▶ [EXERCISE PROMPT]:
In the records below, some lines hold the word "computer". Copy each of those lines.

DATA EXTRACT section start

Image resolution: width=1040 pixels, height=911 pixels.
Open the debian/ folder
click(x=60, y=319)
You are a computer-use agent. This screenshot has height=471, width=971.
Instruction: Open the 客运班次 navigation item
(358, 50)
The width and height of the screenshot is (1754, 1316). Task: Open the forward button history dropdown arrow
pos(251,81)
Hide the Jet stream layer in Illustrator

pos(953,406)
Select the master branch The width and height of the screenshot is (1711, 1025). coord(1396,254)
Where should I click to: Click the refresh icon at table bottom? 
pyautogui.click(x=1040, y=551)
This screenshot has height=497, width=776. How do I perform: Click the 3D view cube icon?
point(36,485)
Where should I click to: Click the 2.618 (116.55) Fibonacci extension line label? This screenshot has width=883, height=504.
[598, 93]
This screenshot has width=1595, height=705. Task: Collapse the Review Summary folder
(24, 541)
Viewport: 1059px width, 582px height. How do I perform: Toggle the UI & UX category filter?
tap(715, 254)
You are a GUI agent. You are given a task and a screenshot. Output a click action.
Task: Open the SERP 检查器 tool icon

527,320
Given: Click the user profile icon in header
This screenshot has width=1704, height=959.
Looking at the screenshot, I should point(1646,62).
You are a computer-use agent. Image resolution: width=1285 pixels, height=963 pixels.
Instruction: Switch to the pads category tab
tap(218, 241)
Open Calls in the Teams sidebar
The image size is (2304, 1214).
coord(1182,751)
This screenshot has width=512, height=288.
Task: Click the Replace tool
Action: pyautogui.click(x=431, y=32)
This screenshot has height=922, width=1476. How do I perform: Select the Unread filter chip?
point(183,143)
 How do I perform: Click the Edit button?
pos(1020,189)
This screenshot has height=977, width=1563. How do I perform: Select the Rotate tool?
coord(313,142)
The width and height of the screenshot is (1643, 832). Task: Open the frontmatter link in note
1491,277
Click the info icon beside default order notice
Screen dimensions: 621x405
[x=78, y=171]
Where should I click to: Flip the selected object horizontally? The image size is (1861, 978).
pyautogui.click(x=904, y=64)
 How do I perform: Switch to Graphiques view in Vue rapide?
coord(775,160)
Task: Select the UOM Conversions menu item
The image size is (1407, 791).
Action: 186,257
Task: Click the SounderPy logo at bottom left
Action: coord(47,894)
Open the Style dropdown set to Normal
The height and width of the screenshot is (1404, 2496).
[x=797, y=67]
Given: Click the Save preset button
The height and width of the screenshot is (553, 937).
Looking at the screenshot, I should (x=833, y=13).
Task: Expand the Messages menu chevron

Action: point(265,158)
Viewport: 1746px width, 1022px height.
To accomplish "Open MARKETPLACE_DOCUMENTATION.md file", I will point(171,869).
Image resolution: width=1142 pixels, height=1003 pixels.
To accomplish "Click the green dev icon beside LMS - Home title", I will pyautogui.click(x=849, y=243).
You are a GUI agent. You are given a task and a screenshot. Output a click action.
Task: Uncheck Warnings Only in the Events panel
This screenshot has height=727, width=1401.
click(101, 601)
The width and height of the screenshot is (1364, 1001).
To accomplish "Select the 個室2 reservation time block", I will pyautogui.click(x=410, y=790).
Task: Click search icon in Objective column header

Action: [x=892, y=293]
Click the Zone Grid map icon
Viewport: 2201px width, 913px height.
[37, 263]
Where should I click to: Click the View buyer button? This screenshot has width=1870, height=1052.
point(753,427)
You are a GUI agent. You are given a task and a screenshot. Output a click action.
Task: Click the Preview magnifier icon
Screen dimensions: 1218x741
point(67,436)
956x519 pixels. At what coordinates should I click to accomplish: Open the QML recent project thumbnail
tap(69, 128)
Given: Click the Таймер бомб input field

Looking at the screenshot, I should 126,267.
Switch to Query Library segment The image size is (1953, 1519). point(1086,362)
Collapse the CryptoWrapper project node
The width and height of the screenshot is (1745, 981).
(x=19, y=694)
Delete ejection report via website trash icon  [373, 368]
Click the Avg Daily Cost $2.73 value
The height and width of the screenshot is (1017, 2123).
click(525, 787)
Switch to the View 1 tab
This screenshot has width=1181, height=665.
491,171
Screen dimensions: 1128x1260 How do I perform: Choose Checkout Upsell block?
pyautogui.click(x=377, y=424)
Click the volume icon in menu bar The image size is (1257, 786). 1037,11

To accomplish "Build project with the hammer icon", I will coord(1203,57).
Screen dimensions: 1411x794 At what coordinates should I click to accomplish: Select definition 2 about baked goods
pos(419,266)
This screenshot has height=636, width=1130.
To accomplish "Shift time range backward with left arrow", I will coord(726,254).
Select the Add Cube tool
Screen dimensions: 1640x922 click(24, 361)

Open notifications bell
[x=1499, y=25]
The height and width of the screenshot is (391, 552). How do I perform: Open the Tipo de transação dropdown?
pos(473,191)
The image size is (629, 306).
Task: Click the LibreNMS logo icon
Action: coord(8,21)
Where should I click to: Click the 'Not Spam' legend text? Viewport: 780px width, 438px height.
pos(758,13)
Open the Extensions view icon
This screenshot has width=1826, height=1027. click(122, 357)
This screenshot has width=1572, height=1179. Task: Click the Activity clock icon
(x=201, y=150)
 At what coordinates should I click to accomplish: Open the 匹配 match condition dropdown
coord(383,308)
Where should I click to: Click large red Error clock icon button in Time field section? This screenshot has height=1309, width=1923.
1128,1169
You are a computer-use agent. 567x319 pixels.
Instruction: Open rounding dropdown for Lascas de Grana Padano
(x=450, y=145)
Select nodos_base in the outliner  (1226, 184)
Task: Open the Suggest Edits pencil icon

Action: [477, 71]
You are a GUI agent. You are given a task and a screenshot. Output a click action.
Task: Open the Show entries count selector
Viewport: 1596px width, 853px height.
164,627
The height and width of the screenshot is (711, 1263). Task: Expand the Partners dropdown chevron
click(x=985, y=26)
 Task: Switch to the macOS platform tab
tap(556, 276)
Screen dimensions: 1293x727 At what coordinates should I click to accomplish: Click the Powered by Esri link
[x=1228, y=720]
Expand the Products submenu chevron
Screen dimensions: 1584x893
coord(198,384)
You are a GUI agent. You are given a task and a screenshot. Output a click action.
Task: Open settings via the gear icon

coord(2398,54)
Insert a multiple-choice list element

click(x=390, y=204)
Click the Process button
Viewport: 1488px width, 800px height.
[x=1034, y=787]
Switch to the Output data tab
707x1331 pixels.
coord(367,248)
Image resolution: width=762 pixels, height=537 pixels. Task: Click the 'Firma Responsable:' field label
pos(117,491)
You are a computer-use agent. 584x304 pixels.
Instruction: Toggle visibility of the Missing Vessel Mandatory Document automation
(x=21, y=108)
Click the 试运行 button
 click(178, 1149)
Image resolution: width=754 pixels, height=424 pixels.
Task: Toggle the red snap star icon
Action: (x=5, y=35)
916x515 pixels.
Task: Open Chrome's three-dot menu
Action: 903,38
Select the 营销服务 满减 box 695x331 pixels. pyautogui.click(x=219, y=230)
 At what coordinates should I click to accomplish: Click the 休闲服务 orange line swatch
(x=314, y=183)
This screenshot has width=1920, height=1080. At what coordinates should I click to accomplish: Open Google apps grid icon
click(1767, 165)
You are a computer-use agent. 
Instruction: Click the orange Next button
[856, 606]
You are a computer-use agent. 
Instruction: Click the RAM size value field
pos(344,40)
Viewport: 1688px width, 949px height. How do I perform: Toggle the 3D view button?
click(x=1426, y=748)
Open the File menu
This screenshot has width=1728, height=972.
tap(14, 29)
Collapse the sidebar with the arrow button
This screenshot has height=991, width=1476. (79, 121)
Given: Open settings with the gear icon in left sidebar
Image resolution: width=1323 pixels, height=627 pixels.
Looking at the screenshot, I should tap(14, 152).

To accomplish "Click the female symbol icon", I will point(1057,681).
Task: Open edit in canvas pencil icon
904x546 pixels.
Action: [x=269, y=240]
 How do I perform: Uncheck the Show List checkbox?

DATA EXTRACT section end

▶ [SOLUTION FOR THIS TASK]:
You are a computer-use agent. This screenshot has height=471, width=971.
You are a computer-use agent. Image resolution: width=1285 pixels, height=963 pixels.
You are a computer-use agent. 567x319 pixels.
You are a computer-use agent. 584x304 pixels.
You are a computer-use agent. 
You are a computer-use agent. 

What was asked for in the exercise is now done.